* Exercise details: Go through the entries and copy each one exactly. Leave none out.

* Data section:
○ ○ ○ ○ ○
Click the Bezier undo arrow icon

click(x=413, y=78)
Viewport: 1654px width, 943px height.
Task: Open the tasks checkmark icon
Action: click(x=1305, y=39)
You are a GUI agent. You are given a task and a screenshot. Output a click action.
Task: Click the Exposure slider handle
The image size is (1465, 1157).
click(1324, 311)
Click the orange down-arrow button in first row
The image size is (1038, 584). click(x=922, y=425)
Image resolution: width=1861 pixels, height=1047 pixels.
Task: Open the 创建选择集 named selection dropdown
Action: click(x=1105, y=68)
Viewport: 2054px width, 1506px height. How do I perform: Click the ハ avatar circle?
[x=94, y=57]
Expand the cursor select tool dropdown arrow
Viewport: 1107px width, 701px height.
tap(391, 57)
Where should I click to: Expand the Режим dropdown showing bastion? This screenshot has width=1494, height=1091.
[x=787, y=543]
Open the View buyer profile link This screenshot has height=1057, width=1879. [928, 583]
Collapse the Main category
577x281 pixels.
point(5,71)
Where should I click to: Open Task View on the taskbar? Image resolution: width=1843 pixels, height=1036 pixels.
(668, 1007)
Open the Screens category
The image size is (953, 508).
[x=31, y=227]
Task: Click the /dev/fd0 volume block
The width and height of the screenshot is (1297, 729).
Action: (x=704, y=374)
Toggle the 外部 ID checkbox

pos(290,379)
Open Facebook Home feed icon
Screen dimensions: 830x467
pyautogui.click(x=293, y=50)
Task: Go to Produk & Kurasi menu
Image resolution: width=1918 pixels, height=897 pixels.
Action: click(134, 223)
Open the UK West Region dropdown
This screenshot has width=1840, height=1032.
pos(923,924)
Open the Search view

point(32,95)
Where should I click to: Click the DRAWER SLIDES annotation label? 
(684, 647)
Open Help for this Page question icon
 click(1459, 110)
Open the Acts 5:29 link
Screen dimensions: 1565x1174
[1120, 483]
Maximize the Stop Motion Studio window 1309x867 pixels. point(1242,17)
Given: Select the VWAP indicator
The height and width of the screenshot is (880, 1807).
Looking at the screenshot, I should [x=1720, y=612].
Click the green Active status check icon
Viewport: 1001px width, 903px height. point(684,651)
○ ○ ○ ○ ○
* Exercise response:
Click the Bezier undo arrow icon

click(x=413, y=78)
Viewport: 1654px width, 943px height.
Task: Open the tasks checkmark icon
Action: click(x=1305, y=39)
You are a GUI agent. You are given a task and a screenshot. Output a click action.
Task: Click the Exposure slider handle
The image size is (1465, 1157).
click(1324, 311)
Click the orange down-arrow button in first row
The image size is (1038, 584). click(x=922, y=425)
Image resolution: width=1861 pixels, height=1047 pixels.
Task: Open the 创建选择集 named selection dropdown
Action: click(x=1105, y=68)
Viewport: 2054px width, 1506px height. How do I perform: Click the ハ avatar circle?
[x=94, y=57]
Expand the cursor select tool dropdown arrow
Viewport: 1107px width, 701px height.
tap(391, 57)
Where should I click to: Expand the Режим dropdown showing bastion? This screenshot has width=1494, height=1091.
[x=787, y=543]
Open the View buyer profile link This screenshot has height=1057, width=1879. [928, 583]
Collapse the Main category
577x281 pixels.
point(5,71)
Where should I click to: Open Task View on the taskbar? Image resolution: width=1843 pixels, height=1036 pixels.
(668, 1007)
Open the Screens category
The image size is (953, 508).
[x=31, y=227]
Task: Click the /dev/fd0 volume block
The width and height of the screenshot is (1297, 729).
Action: (x=704, y=374)
Toggle the 外部 ID checkbox

pos(290,379)
Open Facebook Home feed icon
Screen dimensions: 830x467
pyautogui.click(x=293, y=50)
Task: Go to Produk & Kurasi menu
Image resolution: width=1918 pixels, height=897 pixels.
Action: click(134, 223)
Open the UK West Region dropdown
This screenshot has width=1840, height=1032.
pos(923,924)
Open the Search view

point(32,95)
Where should I click to: Click the DRAWER SLIDES annotation label? 
(684, 647)
Open Help for this Page question icon
 click(1459, 110)
Open the Acts 5:29 link
Screen dimensions: 1565x1174
[1120, 483]
Maximize the Stop Motion Studio window 1309x867 pixels. point(1242,17)
Given: Select the VWAP indicator
The height and width of the screenshot is (880, 1807).
Looking at the screenshot, I should [x=1720, y=612].
Click the green Active status check icon
Viewport: 1001px width, 903px height. point(684,651)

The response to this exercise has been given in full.